Report published on IVF mix-up that led to mixed-race twins being born to a white couple

The Department of Health today published its report into the circumstances surrounding the IVF mix-up that led to mixed-race twins being born to a white couple.

Chief Medical Officer, Sir Liam Donaldson, commissioned Professor Brian Toft to investigate the circumstances surrounding the adverse events that had occurred at the Medical Reproduction Units at the Leeds Teaching Hospitals NHS trust, West Yorkshire.

Professor Toft's report describes the background against which the events occurred and examines what weaknesses and vulnerabilities existed at that time. The report concludes that the events were caused through a mixture of inadvertent human error and systems failure.

The report includes recommendations to the Department of Health, the Human Fertilisation and Embryology Authority (HFEA) and Leeds NHS Trust but Professor Toft makes clear that significant progress has already been made since the events occurred.

Chief Medical Officer, Sir Liam Donaldson, said:

"I'd like to thank Professor Toft for preparing this thorough report. The mistakes detailed in this investigation were enormously distressing to the patients involved and their families. Lessons will be learned from what happened so that we can reduce the chance that anything like this will happen again.

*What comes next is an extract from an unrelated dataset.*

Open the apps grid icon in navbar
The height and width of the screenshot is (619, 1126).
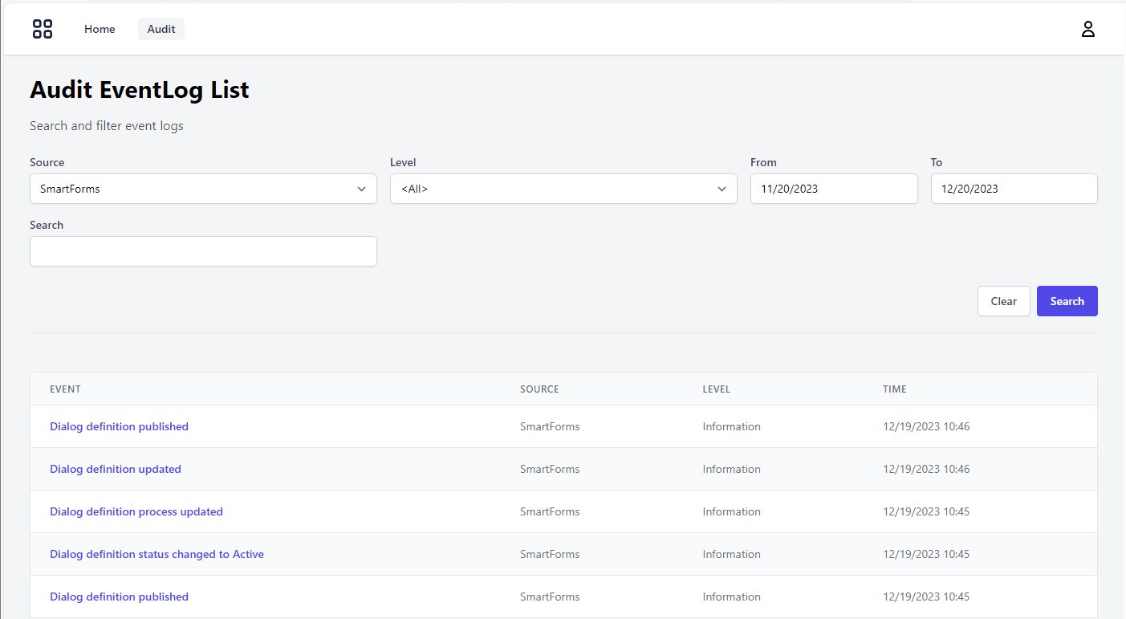click(42, 29)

"Patients undergoing assisted conception treatment should feel confident in the services provided. Professor Toft's report contains some practical and achievable recommendations. I understand that improvements to address these recommendations have already taken place at both the HFEA and the Leeds Trust."

Professor Toft said:

"The starting point for this review was that patient safety is paramount. Patients need to be confident in the assisted conception treatments they are receiving

"During this review we identified a number of potential vulnerabilities and weaknesses in the regulatory procedures and clinical systems that were in place when the incidents occurred. The review panel has made a number of recommendations to address these. However, it is important to bear in mind that these events occured before July 2002. Both in the course of the review and since, the HFEA and the Leeds Trust have been addressing the concerns identified and I am confident that they are putting in place the necessary arrangements to make significant progress."